I am going to reply with "I'm glad I left" and if he continues regarding the lack of new role, I will tell him I have given him all the advice I can.

Let's see if he can take a hint 🙄

OP posts:
cstaff · 23/06/2022 13:45

I was in a similar position a few years ago. I worked for a dickhead company for over 10 years. I got a new job but my friend remained and continued to moan about it constantly. A couple of years later she was offered a new job but turned it down because dickhead offered her more money. At that point I told her that I would not be listening to her moaning anymore and to find someone else who would listen. Every time she brought it up I would just cover my ears laughing at her and tell her to change the bloody subject. She did learn and has since moved on thank fuck 😆

IncompleteSenten · 23/06/2022 13:47

Why do you need to keep replying?
That's not me being a cow 😁 I mean it genuinely.
He's someone you worked with for a bit, several years ago. If it was me I'd just stop responding.

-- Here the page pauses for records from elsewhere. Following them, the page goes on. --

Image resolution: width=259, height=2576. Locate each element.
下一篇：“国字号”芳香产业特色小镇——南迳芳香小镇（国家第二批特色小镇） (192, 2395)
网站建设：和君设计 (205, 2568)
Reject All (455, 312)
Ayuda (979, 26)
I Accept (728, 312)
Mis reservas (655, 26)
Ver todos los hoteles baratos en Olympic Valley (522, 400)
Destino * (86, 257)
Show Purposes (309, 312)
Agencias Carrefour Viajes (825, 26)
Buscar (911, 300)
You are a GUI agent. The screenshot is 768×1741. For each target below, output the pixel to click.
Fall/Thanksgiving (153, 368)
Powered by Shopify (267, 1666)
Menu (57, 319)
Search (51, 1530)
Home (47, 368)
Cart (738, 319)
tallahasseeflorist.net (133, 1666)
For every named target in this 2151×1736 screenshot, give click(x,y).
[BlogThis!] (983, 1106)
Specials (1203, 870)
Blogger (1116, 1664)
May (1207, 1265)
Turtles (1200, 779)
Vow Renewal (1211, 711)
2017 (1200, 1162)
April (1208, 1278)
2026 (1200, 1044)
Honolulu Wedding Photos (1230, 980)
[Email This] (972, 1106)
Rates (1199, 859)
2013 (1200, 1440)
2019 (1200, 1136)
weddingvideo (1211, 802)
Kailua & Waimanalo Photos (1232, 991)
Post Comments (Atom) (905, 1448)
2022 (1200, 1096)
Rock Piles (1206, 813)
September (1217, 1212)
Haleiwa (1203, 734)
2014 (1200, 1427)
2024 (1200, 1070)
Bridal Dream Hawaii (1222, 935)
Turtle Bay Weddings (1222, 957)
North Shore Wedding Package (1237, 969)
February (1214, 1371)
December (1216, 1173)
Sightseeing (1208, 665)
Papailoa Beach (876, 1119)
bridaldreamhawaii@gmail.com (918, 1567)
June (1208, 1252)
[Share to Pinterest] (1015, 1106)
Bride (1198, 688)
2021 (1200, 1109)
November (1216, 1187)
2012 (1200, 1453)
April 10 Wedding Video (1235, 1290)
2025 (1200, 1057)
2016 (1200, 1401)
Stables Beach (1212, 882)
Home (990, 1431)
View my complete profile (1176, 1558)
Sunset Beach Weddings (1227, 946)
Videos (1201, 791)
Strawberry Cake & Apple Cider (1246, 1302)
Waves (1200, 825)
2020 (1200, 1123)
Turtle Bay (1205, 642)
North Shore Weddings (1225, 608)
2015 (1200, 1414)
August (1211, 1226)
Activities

Watchkeys · 23/06/2022 13:48

I think telling him the reason you left is because you wanted to get away from all this negativity, so you don't want to be constantly reminded of it, is better than hinting.

It's your boundary he's crossing, and your responsibility to reinstate it.

BMW6 · 23/06/2022 14:01

Just tell him that you've had enough of the moaning and not to contact you again!

balalake · 23/06/2022 14:17

Break off all contact. If he persists, give him one warning and then contact your former employer to tell them you are being harassed by him. Some of what is being said could be confidential matters that should not be told to you or anyone outside the company.